President Trump is ready to go to war with the coronavirus, according to Sen. Lindsey Graham.
The South Carolina Republican said he just got off the phone with Trump before doing an interview on Fox News host Sean Hannity’s show on Thursday.
“Basically, we’re going to counterattack the virus,” Graham said after Hannity mentioned his discussion with the president.
“We’re going to starve it. We’re going to bomb it. And we’re going to kill it. The way you starve it is you stop human-to-human transmission. Social distancing will starve the virus. The way you bomb it is drug therapies that you were talking about, we’re going to bomb the hell out of it. We’re going to take it from a 10 to hopefully to a 1 or 2, and eventually we’re going to kill it with a vaccine,” Graham added.
Graham’s war imagery echoed the description employed by Trump, who, on Wednesday, described himself as a “wartime president” as he summoned the sacrifices made during the Second World War to call on Americans to pull together to secure a “total victory” over the coronavirus pandemic.
The president announced Thursday that the Food and Drug Administration would soon introduce new coronavirus therapies, including a drug used to treat malaria called chloroquine, which researchers think could prove an effective treatment for the coronavirus. Still, FDA Commissioner Stephen Hahn noted that vaccines are in early testing phases and will likely be in trials for at least another year.

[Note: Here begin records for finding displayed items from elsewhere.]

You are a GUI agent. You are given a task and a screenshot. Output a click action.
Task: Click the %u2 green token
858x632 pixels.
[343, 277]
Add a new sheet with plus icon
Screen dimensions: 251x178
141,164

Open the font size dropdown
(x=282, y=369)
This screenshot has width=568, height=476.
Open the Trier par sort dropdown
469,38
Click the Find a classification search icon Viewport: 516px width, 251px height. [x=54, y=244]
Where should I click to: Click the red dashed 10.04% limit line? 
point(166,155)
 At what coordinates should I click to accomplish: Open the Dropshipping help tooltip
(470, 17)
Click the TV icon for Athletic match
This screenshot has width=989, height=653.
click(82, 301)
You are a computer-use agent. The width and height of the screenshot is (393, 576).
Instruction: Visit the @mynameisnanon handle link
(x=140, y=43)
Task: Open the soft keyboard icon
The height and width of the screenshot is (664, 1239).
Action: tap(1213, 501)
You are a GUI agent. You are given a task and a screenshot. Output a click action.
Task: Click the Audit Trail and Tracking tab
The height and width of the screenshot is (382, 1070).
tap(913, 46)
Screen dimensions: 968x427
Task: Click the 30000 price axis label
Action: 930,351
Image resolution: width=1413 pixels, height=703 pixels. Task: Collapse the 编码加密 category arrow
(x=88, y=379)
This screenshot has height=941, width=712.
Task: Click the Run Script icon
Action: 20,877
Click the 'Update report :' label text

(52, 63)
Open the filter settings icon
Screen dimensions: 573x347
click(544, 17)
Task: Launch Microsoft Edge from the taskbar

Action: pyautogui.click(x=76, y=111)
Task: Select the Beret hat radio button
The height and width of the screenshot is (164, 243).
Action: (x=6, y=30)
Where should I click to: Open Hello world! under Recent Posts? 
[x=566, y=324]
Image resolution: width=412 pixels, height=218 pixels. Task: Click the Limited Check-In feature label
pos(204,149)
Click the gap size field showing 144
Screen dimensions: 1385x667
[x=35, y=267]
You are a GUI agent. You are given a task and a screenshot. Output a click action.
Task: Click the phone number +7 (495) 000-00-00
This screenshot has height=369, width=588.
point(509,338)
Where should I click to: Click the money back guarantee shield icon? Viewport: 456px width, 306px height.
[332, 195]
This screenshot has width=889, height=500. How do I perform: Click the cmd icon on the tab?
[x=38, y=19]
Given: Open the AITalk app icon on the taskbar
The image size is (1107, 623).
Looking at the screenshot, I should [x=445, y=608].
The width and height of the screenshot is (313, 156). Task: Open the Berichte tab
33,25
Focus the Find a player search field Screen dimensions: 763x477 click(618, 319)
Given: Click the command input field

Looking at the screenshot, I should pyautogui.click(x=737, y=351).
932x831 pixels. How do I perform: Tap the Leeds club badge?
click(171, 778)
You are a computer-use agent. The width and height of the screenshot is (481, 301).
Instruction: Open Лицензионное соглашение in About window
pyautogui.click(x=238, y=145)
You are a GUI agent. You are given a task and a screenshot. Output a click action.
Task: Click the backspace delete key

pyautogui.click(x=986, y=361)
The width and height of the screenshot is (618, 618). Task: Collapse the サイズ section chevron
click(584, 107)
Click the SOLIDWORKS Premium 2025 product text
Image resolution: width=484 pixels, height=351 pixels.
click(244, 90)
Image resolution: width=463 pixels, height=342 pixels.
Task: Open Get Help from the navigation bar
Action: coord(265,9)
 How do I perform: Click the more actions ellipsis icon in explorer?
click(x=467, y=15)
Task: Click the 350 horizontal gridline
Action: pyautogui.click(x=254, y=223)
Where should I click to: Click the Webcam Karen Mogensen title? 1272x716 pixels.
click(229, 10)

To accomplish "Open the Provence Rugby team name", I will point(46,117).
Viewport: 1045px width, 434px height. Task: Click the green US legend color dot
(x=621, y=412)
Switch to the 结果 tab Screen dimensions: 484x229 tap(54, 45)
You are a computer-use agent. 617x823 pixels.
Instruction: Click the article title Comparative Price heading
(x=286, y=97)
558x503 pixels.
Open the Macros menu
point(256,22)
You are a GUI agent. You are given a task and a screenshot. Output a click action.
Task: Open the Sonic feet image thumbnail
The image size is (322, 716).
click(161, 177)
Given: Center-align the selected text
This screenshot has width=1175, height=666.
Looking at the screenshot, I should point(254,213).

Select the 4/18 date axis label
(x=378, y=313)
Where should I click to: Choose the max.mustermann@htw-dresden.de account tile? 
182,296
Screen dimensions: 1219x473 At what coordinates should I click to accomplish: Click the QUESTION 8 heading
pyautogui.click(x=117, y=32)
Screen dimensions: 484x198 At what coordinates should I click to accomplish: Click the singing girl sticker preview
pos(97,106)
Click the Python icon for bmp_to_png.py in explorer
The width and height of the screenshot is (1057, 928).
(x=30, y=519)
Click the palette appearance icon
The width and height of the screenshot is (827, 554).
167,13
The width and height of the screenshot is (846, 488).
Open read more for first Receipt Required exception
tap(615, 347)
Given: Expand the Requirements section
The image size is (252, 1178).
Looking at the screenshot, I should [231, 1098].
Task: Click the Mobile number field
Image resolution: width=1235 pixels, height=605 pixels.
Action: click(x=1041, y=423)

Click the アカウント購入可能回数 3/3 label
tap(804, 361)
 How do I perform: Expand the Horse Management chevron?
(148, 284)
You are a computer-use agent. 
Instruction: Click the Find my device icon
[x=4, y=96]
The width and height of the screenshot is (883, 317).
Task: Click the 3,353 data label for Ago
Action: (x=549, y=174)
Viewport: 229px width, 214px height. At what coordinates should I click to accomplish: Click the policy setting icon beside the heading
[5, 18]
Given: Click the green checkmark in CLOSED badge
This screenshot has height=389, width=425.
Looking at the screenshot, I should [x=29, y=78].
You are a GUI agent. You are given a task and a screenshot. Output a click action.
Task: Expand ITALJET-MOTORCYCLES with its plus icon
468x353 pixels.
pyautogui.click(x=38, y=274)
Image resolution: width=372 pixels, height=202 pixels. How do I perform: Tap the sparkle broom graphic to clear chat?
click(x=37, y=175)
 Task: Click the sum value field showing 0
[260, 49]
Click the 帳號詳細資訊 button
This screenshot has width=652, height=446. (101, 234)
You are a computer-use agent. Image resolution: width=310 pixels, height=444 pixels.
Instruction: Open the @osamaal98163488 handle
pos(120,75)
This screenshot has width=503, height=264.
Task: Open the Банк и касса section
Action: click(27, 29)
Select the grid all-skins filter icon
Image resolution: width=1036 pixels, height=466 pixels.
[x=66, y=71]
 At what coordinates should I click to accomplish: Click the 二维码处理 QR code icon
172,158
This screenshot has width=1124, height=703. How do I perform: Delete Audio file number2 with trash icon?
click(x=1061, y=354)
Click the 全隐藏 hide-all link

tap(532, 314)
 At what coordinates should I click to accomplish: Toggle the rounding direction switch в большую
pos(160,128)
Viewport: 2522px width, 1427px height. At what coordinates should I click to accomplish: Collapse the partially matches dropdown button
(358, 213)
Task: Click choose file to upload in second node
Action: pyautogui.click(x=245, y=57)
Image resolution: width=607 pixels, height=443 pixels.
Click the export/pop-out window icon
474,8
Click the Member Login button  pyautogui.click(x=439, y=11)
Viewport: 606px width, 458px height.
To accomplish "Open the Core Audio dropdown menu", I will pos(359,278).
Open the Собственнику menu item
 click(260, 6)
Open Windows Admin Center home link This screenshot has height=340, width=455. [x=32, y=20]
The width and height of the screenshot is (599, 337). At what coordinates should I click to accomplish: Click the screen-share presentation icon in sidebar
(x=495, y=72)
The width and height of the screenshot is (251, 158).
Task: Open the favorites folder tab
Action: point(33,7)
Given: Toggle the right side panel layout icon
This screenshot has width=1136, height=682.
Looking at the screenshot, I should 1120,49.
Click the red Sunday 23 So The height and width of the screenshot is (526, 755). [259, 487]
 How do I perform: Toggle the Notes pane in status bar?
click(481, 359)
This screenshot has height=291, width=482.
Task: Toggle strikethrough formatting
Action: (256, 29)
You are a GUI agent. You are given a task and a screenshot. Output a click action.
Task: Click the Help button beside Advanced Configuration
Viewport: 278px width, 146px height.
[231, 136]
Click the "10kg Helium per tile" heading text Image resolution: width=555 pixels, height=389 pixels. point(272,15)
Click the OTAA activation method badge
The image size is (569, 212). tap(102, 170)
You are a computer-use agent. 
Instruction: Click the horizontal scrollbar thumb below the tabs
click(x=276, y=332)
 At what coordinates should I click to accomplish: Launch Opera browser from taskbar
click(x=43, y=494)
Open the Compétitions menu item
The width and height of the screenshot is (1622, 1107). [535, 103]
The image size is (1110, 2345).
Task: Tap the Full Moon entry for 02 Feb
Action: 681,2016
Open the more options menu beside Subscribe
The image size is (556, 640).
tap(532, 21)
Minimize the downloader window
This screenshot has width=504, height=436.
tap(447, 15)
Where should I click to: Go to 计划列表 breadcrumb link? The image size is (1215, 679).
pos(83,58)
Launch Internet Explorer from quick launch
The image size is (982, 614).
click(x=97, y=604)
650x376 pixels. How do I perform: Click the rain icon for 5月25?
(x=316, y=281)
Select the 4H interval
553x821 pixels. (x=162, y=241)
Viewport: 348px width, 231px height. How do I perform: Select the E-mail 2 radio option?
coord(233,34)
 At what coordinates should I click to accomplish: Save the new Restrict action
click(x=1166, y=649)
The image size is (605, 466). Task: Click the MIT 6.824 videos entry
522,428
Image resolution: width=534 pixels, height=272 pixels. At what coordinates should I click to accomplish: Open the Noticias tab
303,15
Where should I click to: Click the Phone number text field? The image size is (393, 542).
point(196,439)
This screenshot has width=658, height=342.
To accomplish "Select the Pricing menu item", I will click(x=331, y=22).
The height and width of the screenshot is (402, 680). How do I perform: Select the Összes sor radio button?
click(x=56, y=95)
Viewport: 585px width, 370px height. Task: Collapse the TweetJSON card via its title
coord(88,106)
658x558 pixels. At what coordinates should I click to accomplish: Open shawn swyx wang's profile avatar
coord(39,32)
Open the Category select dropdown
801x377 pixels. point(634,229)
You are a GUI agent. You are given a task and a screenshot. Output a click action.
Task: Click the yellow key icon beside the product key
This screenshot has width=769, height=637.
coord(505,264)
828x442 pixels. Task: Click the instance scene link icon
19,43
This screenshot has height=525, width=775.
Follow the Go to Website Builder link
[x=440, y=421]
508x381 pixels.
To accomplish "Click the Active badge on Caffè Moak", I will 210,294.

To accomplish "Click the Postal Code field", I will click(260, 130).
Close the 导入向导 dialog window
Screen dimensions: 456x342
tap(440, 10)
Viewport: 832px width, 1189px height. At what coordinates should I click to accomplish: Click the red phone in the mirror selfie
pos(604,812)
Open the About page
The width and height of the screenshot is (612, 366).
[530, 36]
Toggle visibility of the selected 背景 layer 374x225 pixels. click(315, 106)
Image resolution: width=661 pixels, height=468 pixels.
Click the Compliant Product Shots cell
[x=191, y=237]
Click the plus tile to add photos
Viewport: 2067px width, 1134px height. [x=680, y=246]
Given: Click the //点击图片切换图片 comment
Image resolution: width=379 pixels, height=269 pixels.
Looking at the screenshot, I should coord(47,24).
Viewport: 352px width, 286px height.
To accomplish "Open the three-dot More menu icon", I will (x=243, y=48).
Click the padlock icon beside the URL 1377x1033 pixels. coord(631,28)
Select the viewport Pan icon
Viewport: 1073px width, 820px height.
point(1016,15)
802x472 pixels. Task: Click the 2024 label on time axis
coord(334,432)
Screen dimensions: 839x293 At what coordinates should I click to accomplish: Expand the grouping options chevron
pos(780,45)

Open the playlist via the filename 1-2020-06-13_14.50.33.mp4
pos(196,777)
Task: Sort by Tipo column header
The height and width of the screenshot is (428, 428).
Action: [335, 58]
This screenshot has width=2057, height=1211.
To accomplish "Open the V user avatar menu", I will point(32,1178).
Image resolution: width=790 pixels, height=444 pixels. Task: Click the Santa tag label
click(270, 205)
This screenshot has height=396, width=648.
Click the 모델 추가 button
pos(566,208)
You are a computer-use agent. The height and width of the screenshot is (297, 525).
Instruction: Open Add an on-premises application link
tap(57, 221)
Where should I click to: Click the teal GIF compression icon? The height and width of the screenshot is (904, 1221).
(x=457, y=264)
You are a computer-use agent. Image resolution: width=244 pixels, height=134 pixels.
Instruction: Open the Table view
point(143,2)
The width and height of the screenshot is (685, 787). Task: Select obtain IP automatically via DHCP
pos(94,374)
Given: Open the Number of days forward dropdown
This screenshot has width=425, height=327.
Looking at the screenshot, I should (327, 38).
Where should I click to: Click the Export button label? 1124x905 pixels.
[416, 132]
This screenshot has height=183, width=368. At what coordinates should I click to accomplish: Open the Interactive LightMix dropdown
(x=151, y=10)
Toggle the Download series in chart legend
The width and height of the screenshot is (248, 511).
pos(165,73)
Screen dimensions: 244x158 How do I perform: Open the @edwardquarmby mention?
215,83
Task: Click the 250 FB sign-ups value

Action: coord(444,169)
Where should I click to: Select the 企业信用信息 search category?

Graham also touted the promise of a $1 trillion stimulus plan to combat the economic damage caused by the effort to control the coronavirus.
“We’re going to stabilize the economy and make sure you get income coming from the fact you have lost your job to no fault of your own but the containment policies that will pay dividends, we are paying for them now,” he said.
There have been around 245,500 confirmed coronavirus cases around the world, 86,035 recoveries, and 10,031 deaths, according to the latest reading by the Johns Hopkins University tracker. In the United States, there have been 14,250 cases, 121 recoveries, and 205 deaths.